A convolutional neural network (CNN) is a special kind of neural networks that has been widely applied to a variety of pattern recognition problems, such as computer vision, speech recognition, etc. The CNN was first inspired by [Hubel & Wiesel 62] and continually implemented by many researchers. Some successful implementations of CNN are NeoCognitron [Fukushima 80], LeNet5 [Lecun & Bottou+ 98], HMAX [Serre & Wolf+ 07], AlexNet [Krizhevsky & Sutskever+ 12], GoogLeNet [Szegedy & Liu+ 15], ResNet [He & Zhang+ 15], etc.

Here, we only focus on two dimensional convolutional neural networks. The basic idea of CNN is to build invariance properties into neural networks by creating models that are invariant to certain inputs transformation. This idea originates from a problem that often occurs in the feed forward neural networks, especially multilayer feed forward neural network (MLP). The problem is all MLP layers fully connected to each other. It removes the spatial information of the inputs which are needed for the computational.

Unlike the ordinary neural networks, CNN has a special architecture. The architecture of CNN usually is composed of a convolutional layer and a sub-sampling layer as presented in Figure 1. The convolutional layer implements a convolution operation, and a sub-sampling operation was done in the sub-sampling layer. Here, the sub-sampling is also known as a pooling. CNN is built based on three basic ideas, i.e., local receptive fields, weight sharing, nd pooling.

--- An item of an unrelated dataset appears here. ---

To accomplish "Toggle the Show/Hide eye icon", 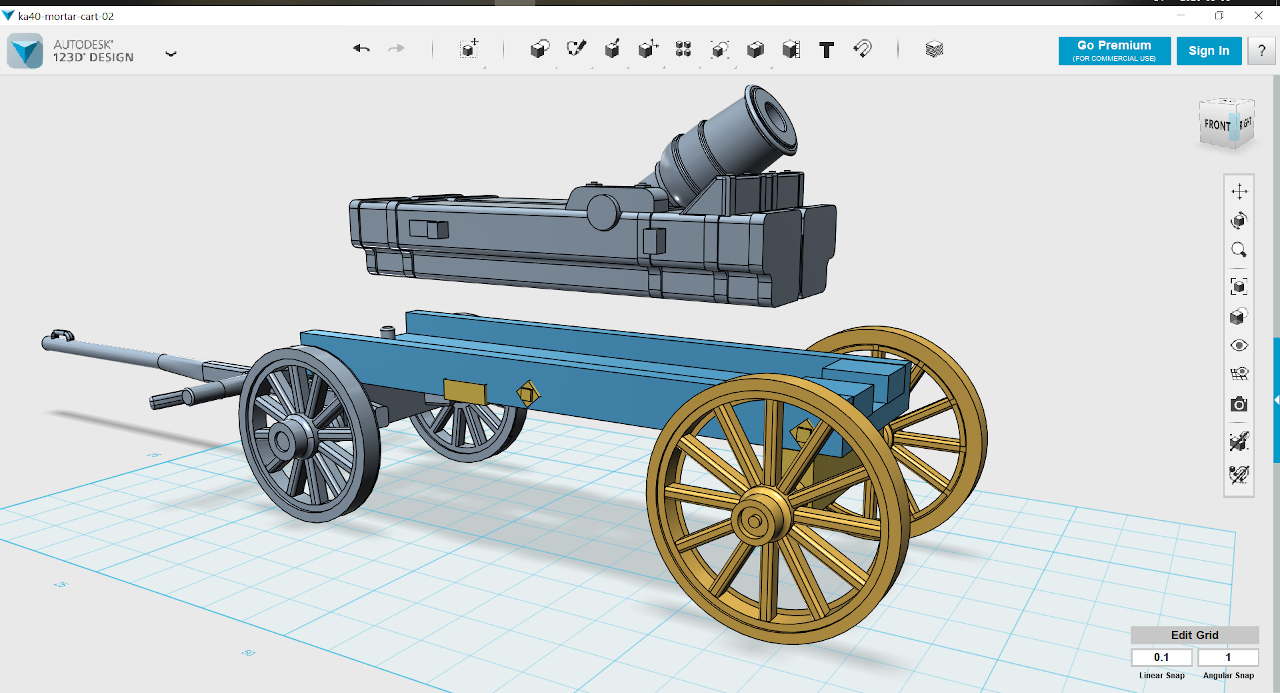I will [1239, 345].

Figure 1: The architecture of a standard CNN [Bishop 06]. It shows a convolutional layer and is followed by a pooling layer. Several combinations of those layers can be used.

Local receptive ftelds

In the feed forward neural network, the input is fully connected to the next hidden node for every neuron. In contrast, the input of CNN only makes the connection within a small region. Each neuron in a hidden layer will be connected to a small field of the previous layer, which is called a local receptive field. For example, if the field has a 3 × 3 area, a neuron of the first convolutional layer is corresponding to 9 pixels of the input layer. Figure 2 illustrates the small coloured box as the local receptive fields, and the coloured lines represent where the neuron is connected to.

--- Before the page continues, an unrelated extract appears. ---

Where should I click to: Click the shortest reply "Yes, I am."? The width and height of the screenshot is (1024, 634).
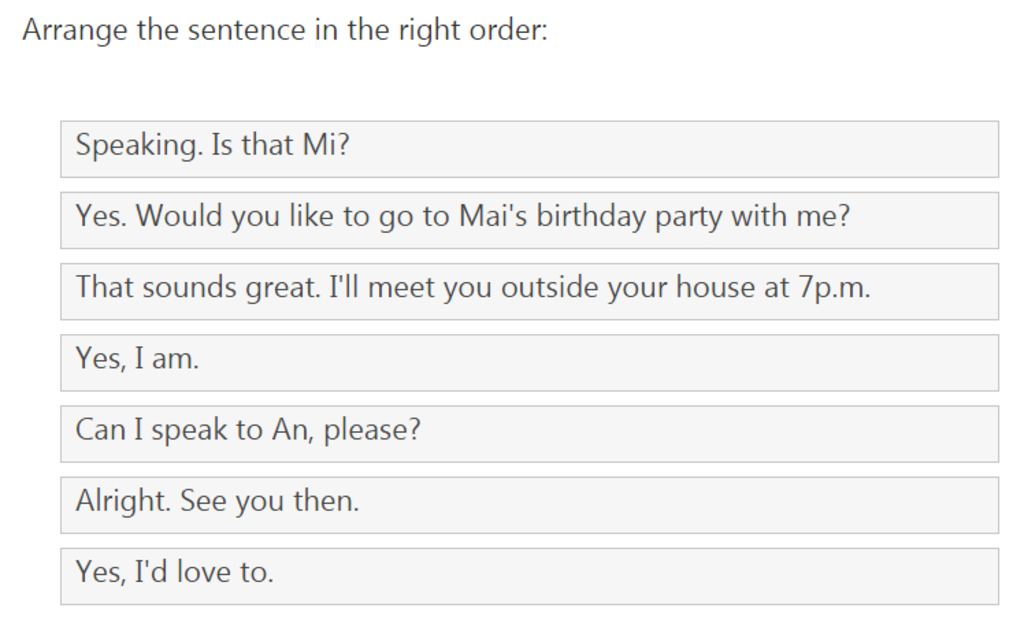tap(530, 362)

Figure 2: An example of local receptive fields on a convolutional layer.Weight sharing

Weight Sharing

In the convolutional layer, the neurons are organized into multiple parallel hidden layers, which so-called feature maps. Each neuron in a feature map is connected to a local receptive field. For every feature map, all neurons share the same weight parameter that is known as filter or kernel. For instance, Figure 3 describes when an input of 32 × 32 pixels is trained by a convolutional layer with filter 3 × 3 and 5 feature maps.

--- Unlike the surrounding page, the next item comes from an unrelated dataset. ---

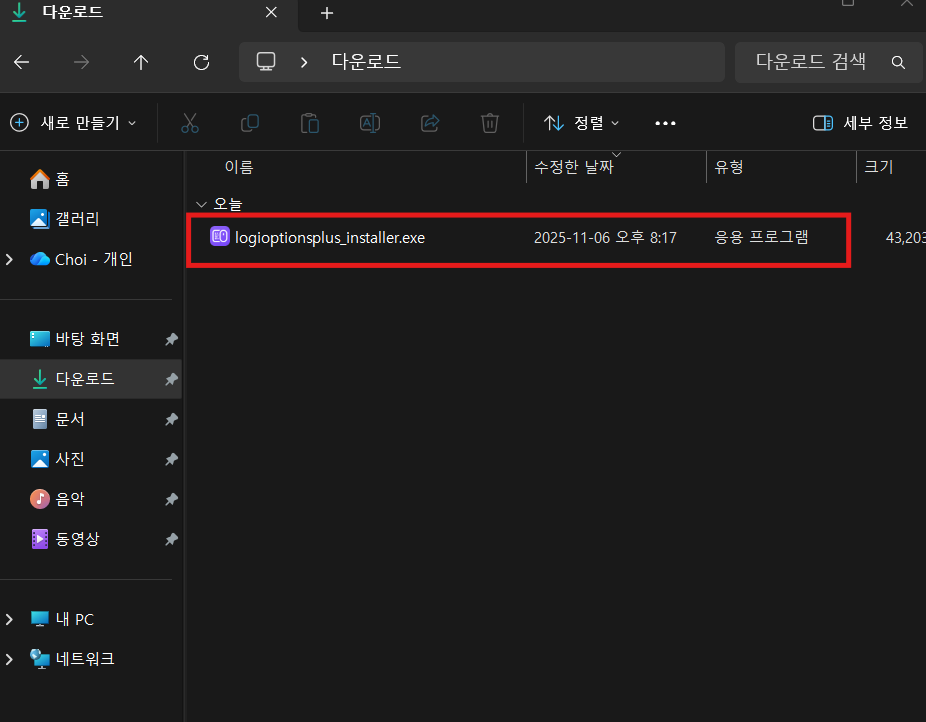
Task: Click the Share icon in toolbar
Action: (x=430, y=123)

Figure 3: An example of a convolutional layer. The filter size is 3 × 3 and 5 feature maps.

Pooling

As described earlier, a CNN contains not only convolutional layers, but sometimes also pooling layers. When there is a pooling layer, it is usually used immediately after a convolutional layer. It means the outputs of the convolutional layer are the inputs to the pooling layer of the network. The idea of a pooling layer is to generate translation invariant features by computing statistics of the convolution activations from a small receptive field that corresponds to the feature map. The size of a small receptive field in here depends on the pooling size or kernel pooling. An example of how it works for each feature map is illustrated in Figure 4. If there are more than a single feature map, Figure 5 describes the example of that case.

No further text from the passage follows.